- Interactive map of the Heidelberg Hotel area

General information
- Location: Jackson, Mississippi, United States
- Opened: May 1, 1922
- Closed: November 14, 1974
- Demolished: January–November 1977
- Owner: Roy L. Heidelberg

Design and construction
- Architect: William A. Brasher
- Main contractor: I.C. Garber

= Heidelberg Hotel =

Hotel in Jackson, Mississippi, which operated from 1922 to 1974

The Heidelberg Hotel was a hotel in Jackson, Mississippi, which operated from 1922 to 1974. The hotel was notable for several firsts: It was the first fireproof building in Mississippi, and the first hotel to break the state's color barrier in 1964 in reversing its policy to allow African-Americans to book hotel rooms. Other local hotels followed shortly thereafter. The hotel also held the premier concert of the newly-formed Jackson Symphony Orchestra in 1944, was the site of John F. Kennedy's first speech in the southern United States in 1957, and then a destination for senators Joseph S. Clark and Robert F. Kennedy in 1967 when on a fact-finding tour of the Mississippi Delta.

==History==
The hotel opened its doors on May 1, 1922. The Clarion-Ledger, Jackson's newspaper, dedicated two pages of its April 30 Sunday edition to the opening of the five-story hotel, which was described the first fire-proof building in the state of Mississippi. The hotel opened with 124 rooms, all boasting an electric fan.

In 1930, Heidelberg and hotel manager J.L. Latimer acquired A.H. Alvis's interest in the hotel and spent $200,000 on a renovation, which included adding three stories to the original building.

Another $250,000 renovation followed in 1955, which added two banquet rooms on the 13th and 14th stories of the hotel, and modernized the lobby's furnishings.

On October 17, 1957, the hotel was the site of John F. Kennedy's first campaign speech in the southern United States. Kennedy made a statement supporting school integration to a packed room of Mississippi Democrats in the hotel's Victory Room and Foyer.

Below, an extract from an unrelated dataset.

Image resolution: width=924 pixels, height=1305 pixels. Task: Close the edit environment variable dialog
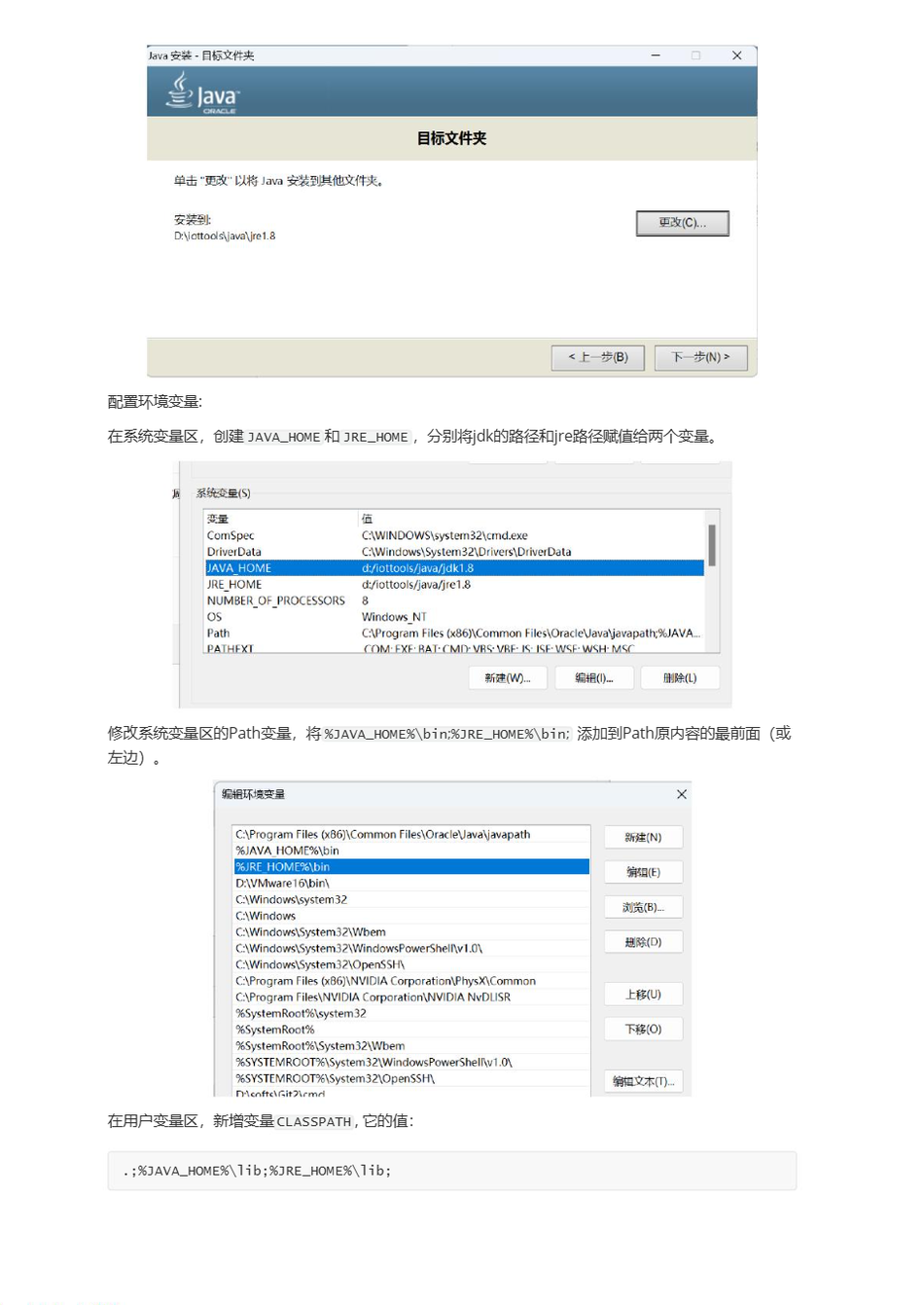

After Roy Heidelberg's death, the hotel was leased to Alvin Grubbs and Arthur Landstreet in 1959, who continued to renovate the hotel.

In July 1964, two NAACP members, Dr. H. Claude Hudson and Kenneth Guscott, checked into the Heidelberg, ending the city of Jackson's segregationist policies with regards to its downtown hotels.

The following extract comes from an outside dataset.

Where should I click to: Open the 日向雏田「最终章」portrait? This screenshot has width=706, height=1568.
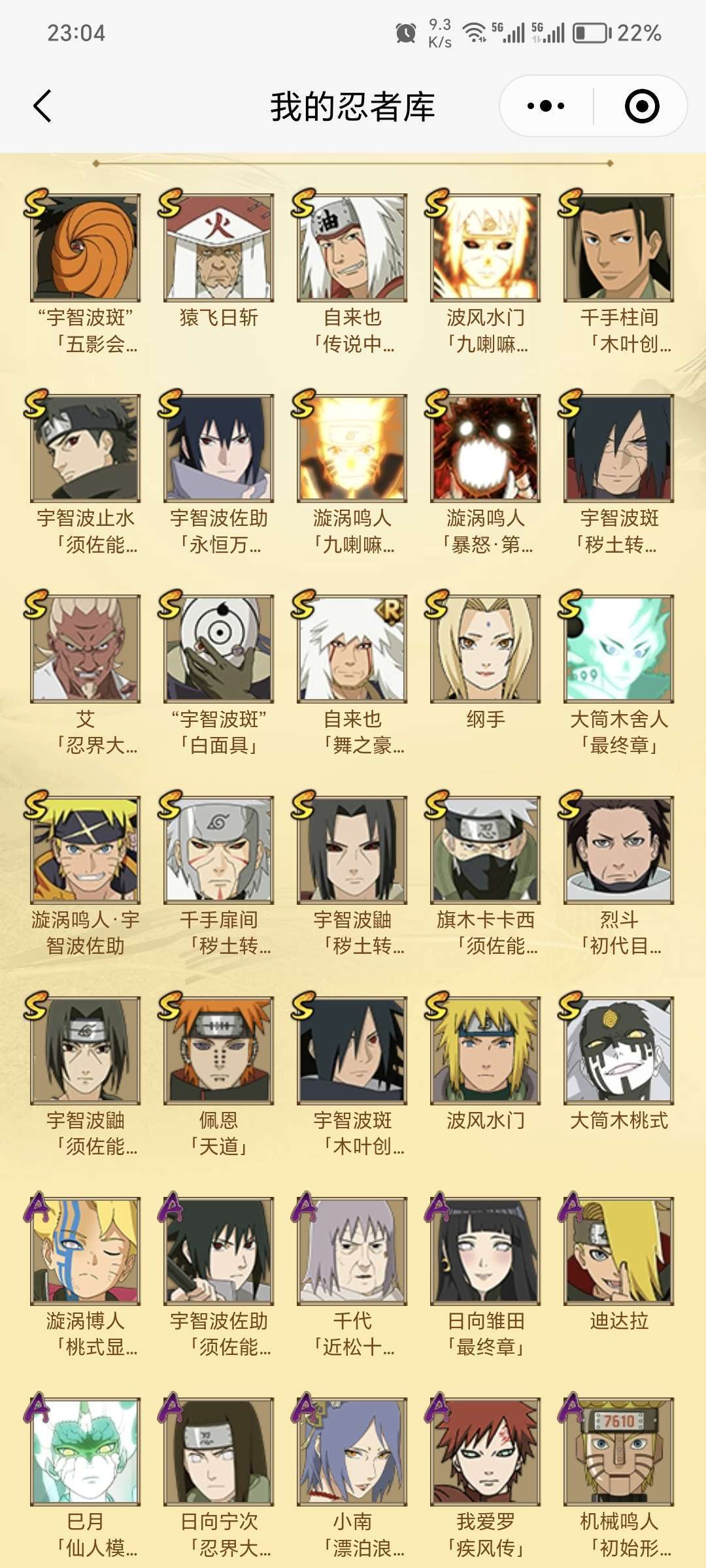486,1250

According to a newspaper columnist who was served the drink, the hotel served the first legal drink in Jackson after Mississippi's prohibition law was repealed in 1966.

The hotel was the headquarters of the 60th NAACP convention in 1969.

The American Hotel Operators Group leased the building starting in September 1973. However, the hotel cancelled the lease in April 1974 after the group's owner was indicted for giving false information to a bank, leaving the hotel $250,000 in debt.

==Closure and Demolition==
The hotel closed on November 14, 1974. The hotel's downtown location could not compete with newer chain hotels. A $2 million renovation would have been required to bring the hotel up to modern standards, but the money was not available. At the hotel's closing, the manager hoped someone would renovate and reopen the hotel.

In May 1976, the Jackson Redevelopment Authority purchased the building for $550,000 and announced their intention to raze the building in August.
The building's liquidation sale occurred in November 1976 with demolition proceeding the following January and occurring through 1977 due to a short-staffed demolition contractor.